Medical Student Education

Developing skills core to the practice of pediatrics

During their major clinical year (MCY), students at the Vagelos College of Physicians and Surgeons (VP&S) spend six weeks on the pediatric clerkship, either at NewYork-Presbyterian Morgan Stanley Children’s Hospital (MSCH) or Harlem Hospital. Under director Marina Catallozzi, MD, and associate director Marguerite Costich, MD, students learn to care for children and families in a variety of patient care settings and develop the clinical skills, diagnostic reasoning, basic management strategies, and interpersonal and communication skills core to the practice of pediatrics. Department faculty members and pediatric residents are involved in every aspect of medical student education, from mentorship and didactic conferences to advising on career directions.

Students are exposed to both normal child development and the role illness plays in the lives of children and families. Their patient care experience is supplemented with daily rounds, conferences, case-based seminars, and team-based learning modules.

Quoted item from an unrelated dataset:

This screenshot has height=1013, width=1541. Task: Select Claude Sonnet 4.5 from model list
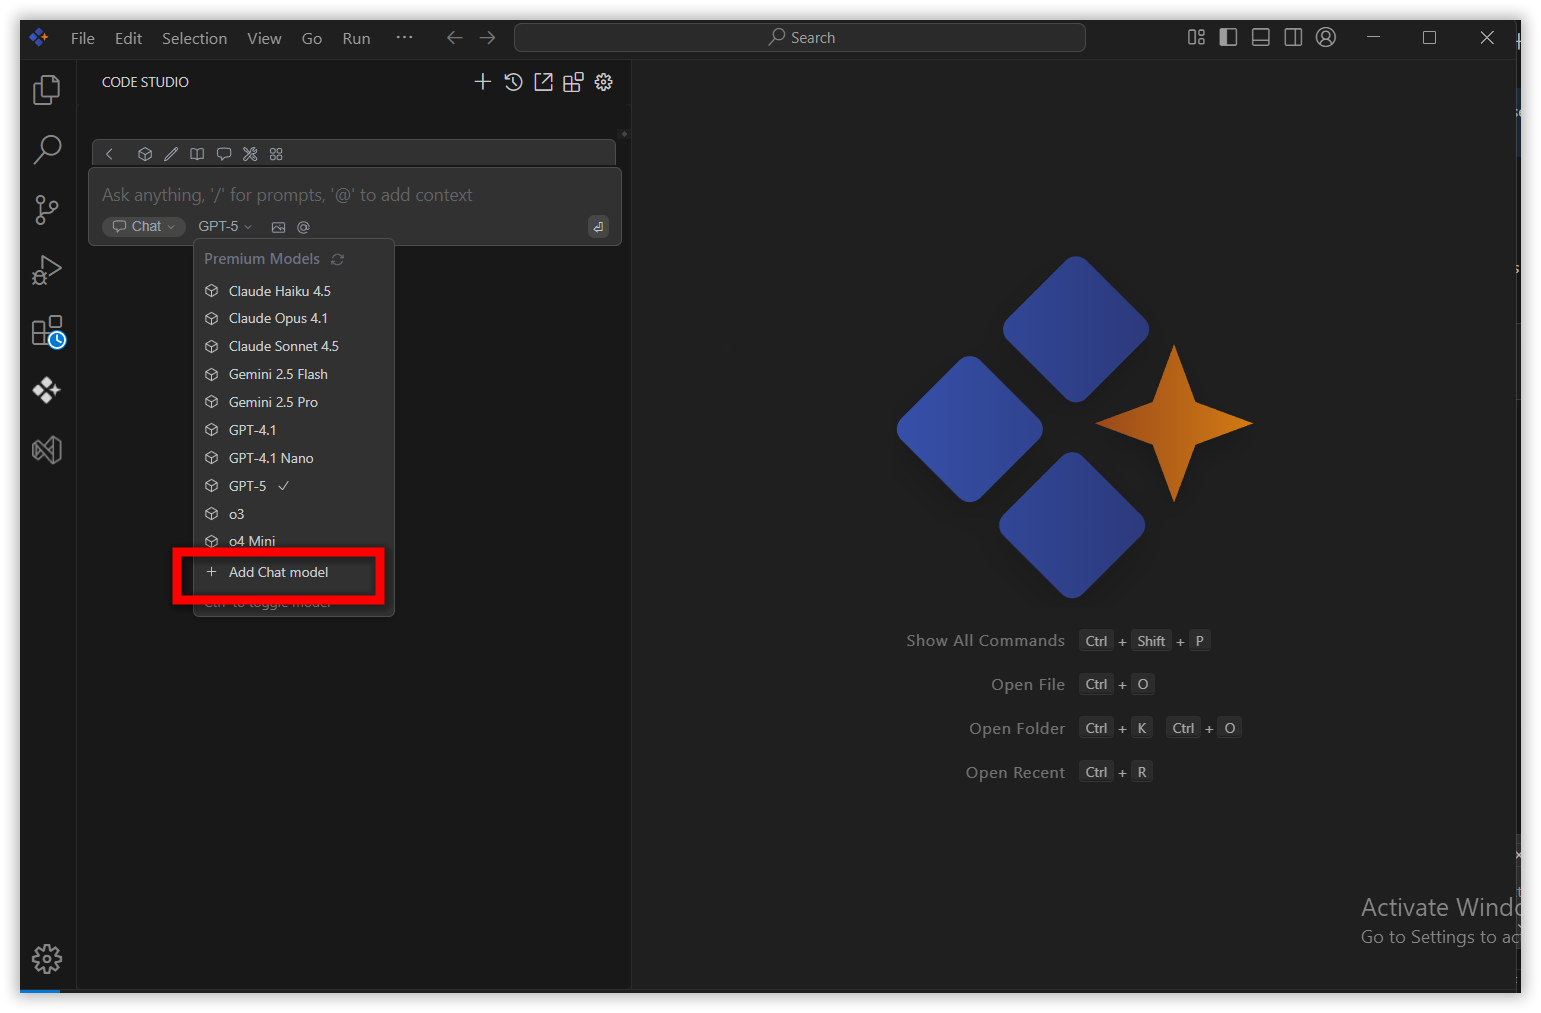click(283, 346)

In their final year, students can avail themselves of numerous pediatric electives ranging from sub-internships on the general medicine service to virtually all subspecialty divisions within the department.

Annually 10 to 15 graduating medical students choose pediatrics and successfully match at top pediatrics programs around the country.


Learning Through Simulation

A formative Observed Structure Clinical Examination (OSCE) was recently developed in conjunction with MSCH’s Family Advisory Council and Children’s Helping Advisory Team. When clerkships restarted in the summer of 2020, the clerkship team worked with the simulation team and Resident as Teacher leadership to create a telehealth OSCE that focuses on communication and clinical skills in this new and important medium. This is reflective of the important but effective shifts that the clerkship team has had to make to ensure continued and effective teaching for undergraduate medical education in pediatrics during the pandemic.


Columbia COVID-19 Student Service Corps (CSSC)

In response to the pandemic, VP&S suspended clinical rotations for medical students in mid-March 2020. Pediatrics Vice Chair Dr. Catallozzi, along with two other Columbia University Irving Medical Center faculty and two student leaders, established the Columbia COVID-19 Student Service Corps (CSSC), an interprofessional service-learning model to support the health system’s patients and workforce and the local community. More than 2,000 student volunteers from 12 Columbia schools have worked almost two dozen projects, and this model has been extended to 10 national chapters.

Among the projects, CSSC members worked closely with pediatric primary care and subspecialty practices to contact and onboard patients to the telehealth platform. CSSC’s information services arm, in conjunction with pediatric leadership, also developed important informational signs in English and Spanish. Under the guidance of Dr. Catallozzi this team also assembled a redeployment guide for pediatric faculty and trainees in advance of reassignments to adult inpatient medicine or the care of adult patients with COVID-19 at MSCH.